Teck plans an expansion of the mine – the Castle project. Ongoing concerns about selenium pollution from coal mines in the Elk Valley in the East Kootenays, as well as impacts on First Nations rights and title, are among that concerns that led the federal government to determine the Fording River-Castle Mountain expansion would need to go through a full-blown federal environmental review.
Eby described the Fording River expansion as a delicate issue, and suggested Glencore might have a harder time earning social licence for the expansion than a Canadian offshoot of Teck.
“We’re in a very sensitive time in the Elk Valley area, with negotiations between First Nations and Teck, and Teck having to demonstrate their commitment around addressing issues like selenium pollution,” Eby said.
“Only a company like Teck, with their record and their ability to demonstrate the work that they’ve done, can bring First Nations to the table in a meaningful partnership and ensure social licence to continue there."

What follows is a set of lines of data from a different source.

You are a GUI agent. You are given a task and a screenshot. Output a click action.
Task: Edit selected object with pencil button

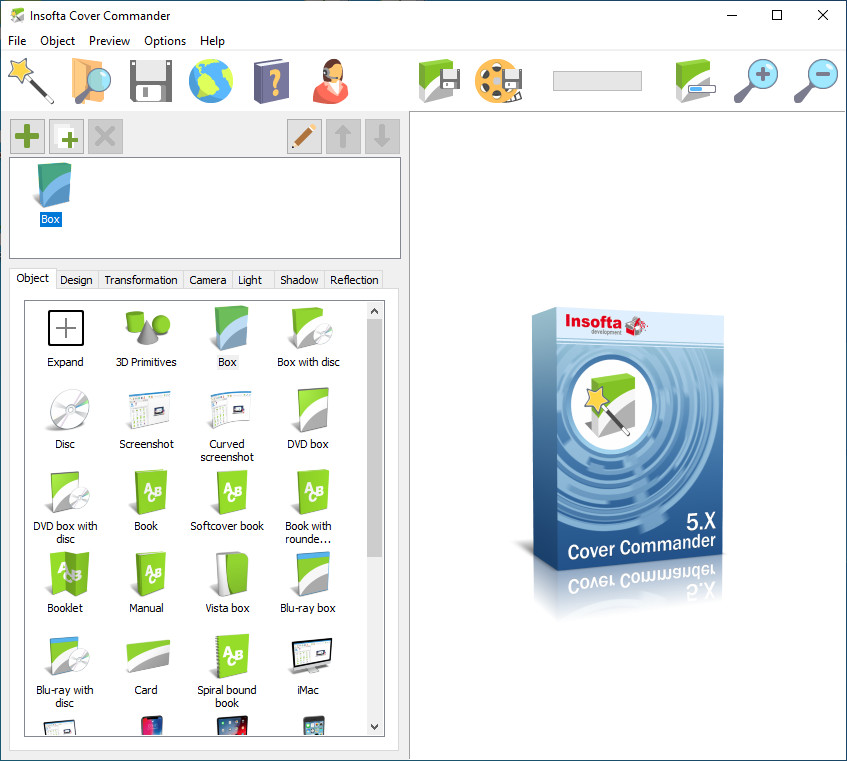click(x=304, y=137)
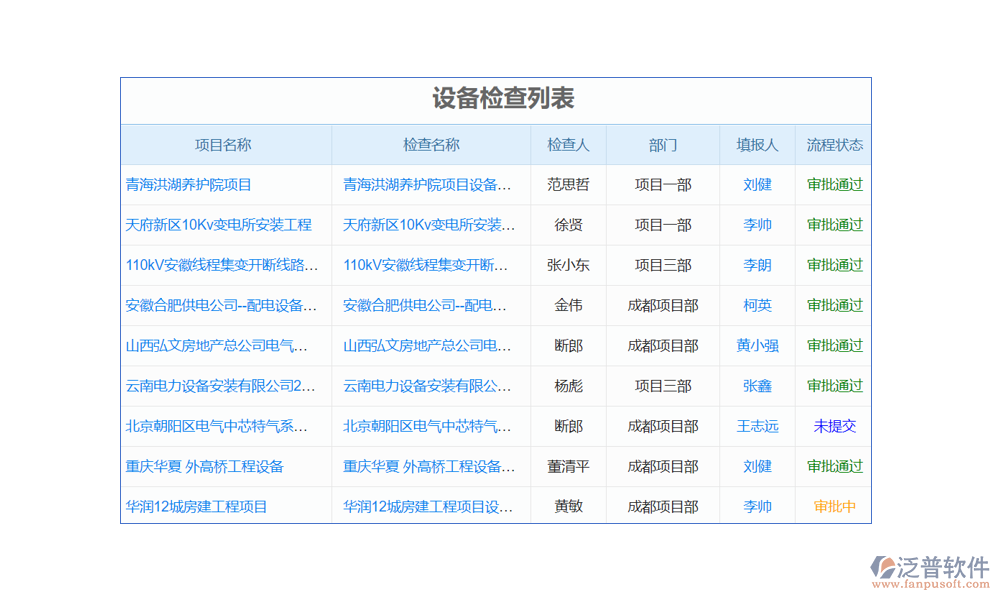
Task: Click 山西弘文房地产总公司 inspection name entry
Action: pyautogui.click(x=427, y=346)
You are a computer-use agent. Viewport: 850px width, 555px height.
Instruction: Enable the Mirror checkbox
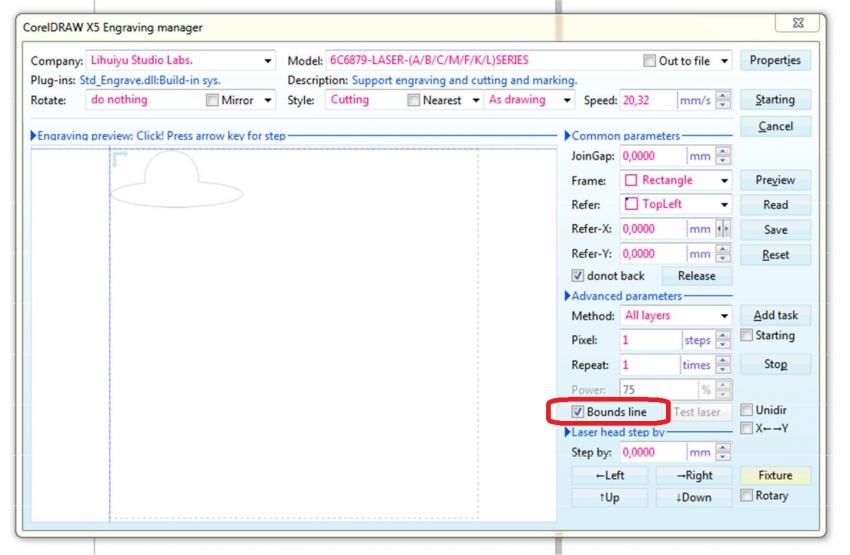point(212,100)
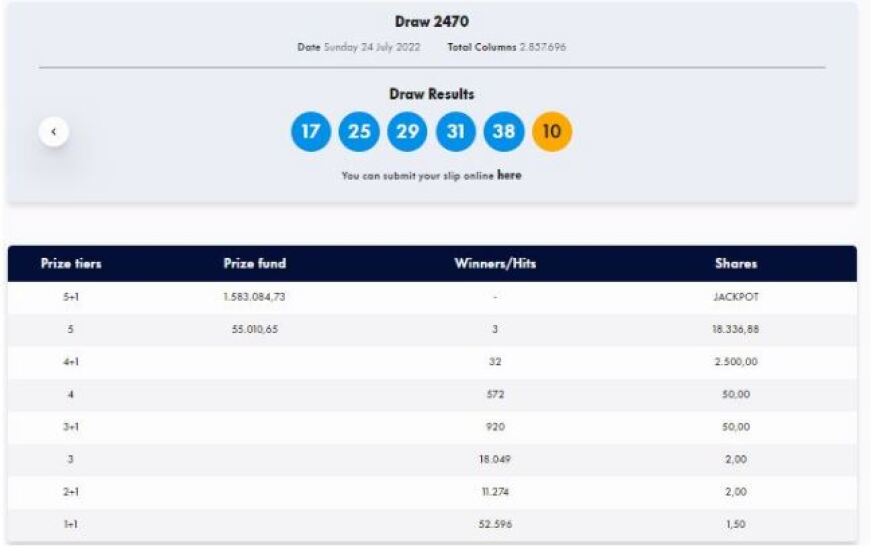Select the 5+1 prize tier row
Screen dimensions: 880x552
pyautogui.click(x=71, y=297)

“To have a company like Glencore take over and put the literally thousands of jobs in that part of the province related to steel making coal at risk because of a lack of understanding of the cultural realities of operating in British Columbia, especially in this very sensitive time for that part of the province -- it’s a huge risk.”
Eby acknowledged that the province has no authority to oppose a takeover of Teck by Glencore, should Teck shareholders vote in favour of the takeover.
“The only mechanism is in the hands of the federal government…in terms of competitiveness in Canada, as well as the national interest,” he said. “And we’ll certainly be reaching out to our federal counterparts on this.”